Morning Report: FOMC day

Vital Statistics:



LastChangePercent
S&P Futures 20559.20.48%
Eurostoxx Index327133.01.03%
Oil (WTI)36.77-0.58-1.76%
LIBOR0.4920.0061.13%
US Dollar Index (DXY)97.77-0.165-0.17%
10 Year Govt Bond Yield2.28%0.01%
Current Coupon Ginnie Mae TBA104.2
Current Coupon Fannie Mae TBA103.4
BankRate 30 Year Fixed Rate Mortgage3.93


Stocks are up this morning ahead of the FOMC meeting. The decision should be released around 2:00 EST. Given that this was the most telegraphed rate hike in history, I don't necessarily expect a lot of volatility around the decision, however the language in the statement could always spook the markets. The consensus seems to be a hike of 25 basis points and very dovish language.
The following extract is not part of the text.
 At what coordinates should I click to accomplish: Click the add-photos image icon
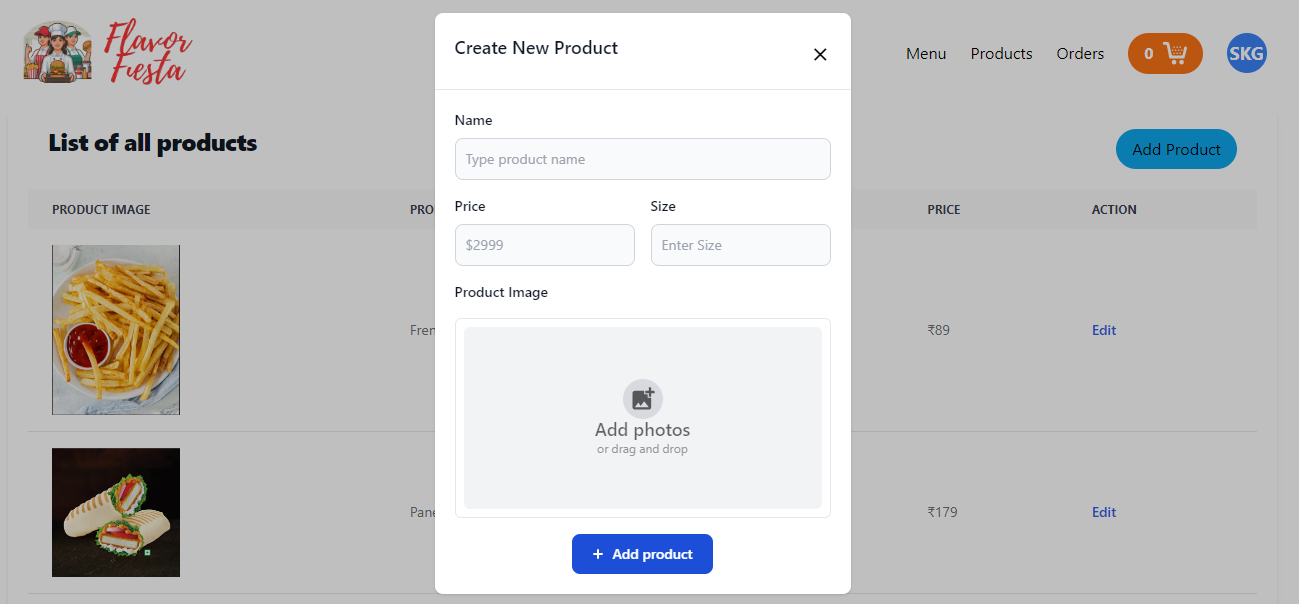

Housing starts increased to 1,173 million last month and building permits increased to 1,29 million. The increase in housing starts was in both single-fam and multi-fam, while the increase in permits was mainly in multi-fam. We still continue to under-build which is just creating more pent-up demand. We are in the seasonally slow period for housing, so I wouldn't read too much into these numbers. 
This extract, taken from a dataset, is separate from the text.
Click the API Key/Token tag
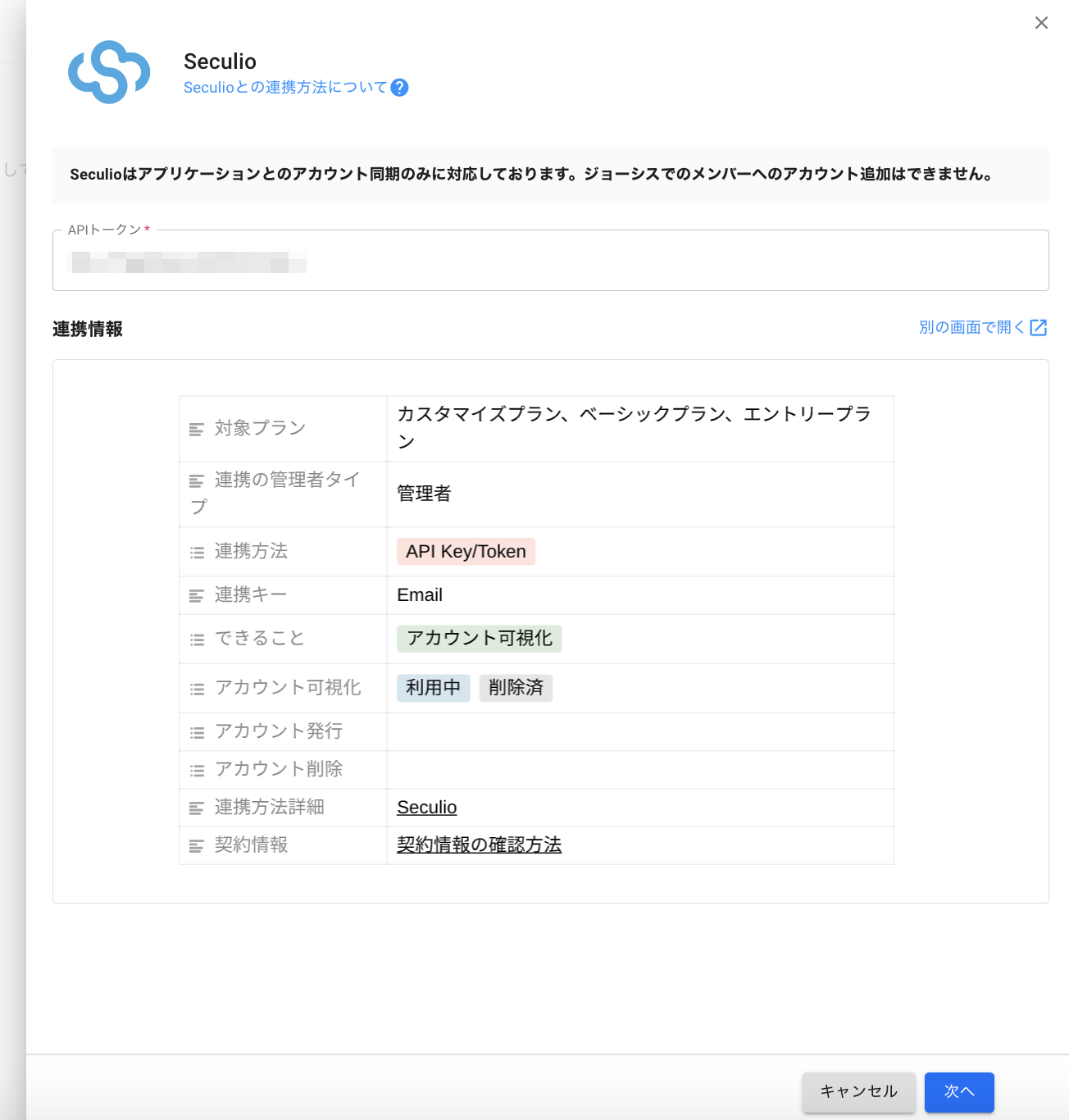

Mortgage Applications fell 1.1% last week as purchases fell 2,8% and refis rose 1.4%.

The strong dollar is still wreaking havoc on the manufacturing sector. Industrial Production fell 0.6% last month and capacity utilization fell to 77% from 77.5%. Manufacturing Production was flat. 

As the Fed begins to remove support from the market, stock market strategists are wondering what will happen to the stock market. Are current market levels a function of the Fed's stimulus programs or are they supported by earnings and economic fundamentals? I can't see a gradual tightening cycle collapsing the market, but it will mean that further increases in the market will have to be driven by earnings and economics and you can't expect to see further multiple expansion. Dividends will become much more important. Here is a chart of the S&P 500 versus the Fed Funds rate over the past 45 years:  


Interest rate cycles are long. The bull market in Treasuries started in 1982 or so is probably over, unless the economy rolls over again. The previous bear market in Treasuries ran from the mid-50s through the early 80s. 
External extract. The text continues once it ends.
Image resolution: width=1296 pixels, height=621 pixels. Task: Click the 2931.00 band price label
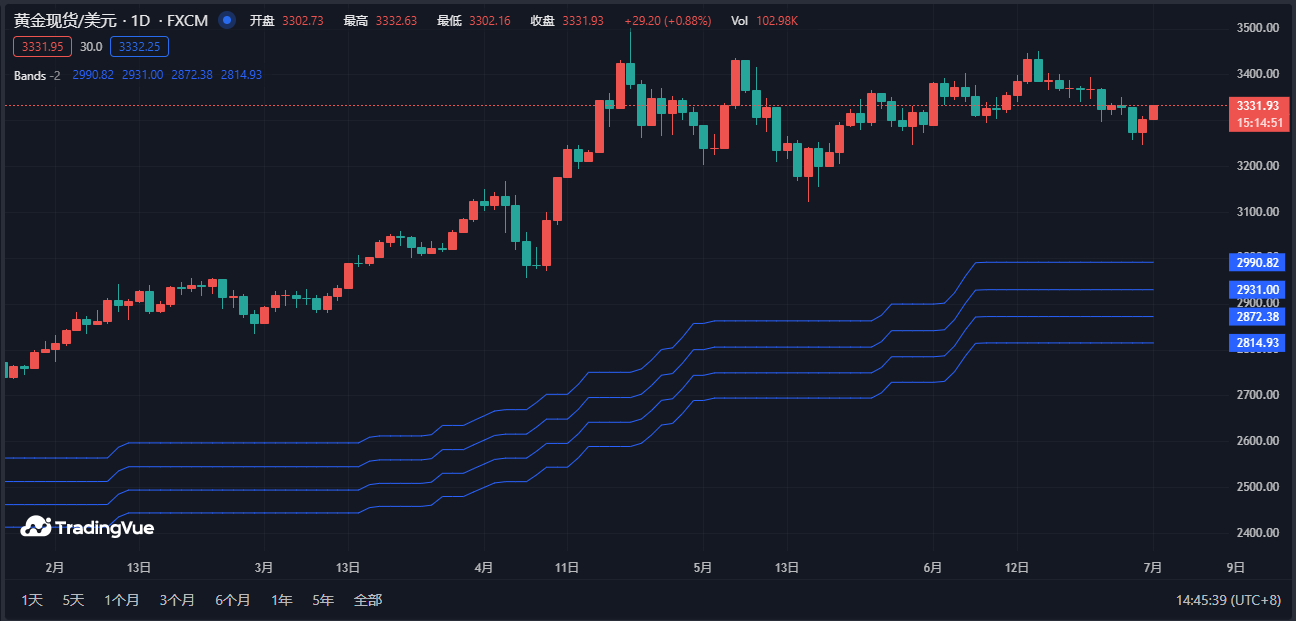click(x=1257, y=290)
Note that the other central banks (especially Japan and Sweden) have tried to get off the zero bound, only to see rates fall back to 0% again. If that happens, then what? The Fed would have to raise its inflation target.

The story of Marty Whitman's Third Avenue downfall. A value investor who simply didn't fit with the current momentum-investor world. The current liquidity crunch in junk bonds is being attributed to Third Avenue's Focused Credit Fund, which just put up gates preventing investor withdrawals. Daily liquidity, they promised.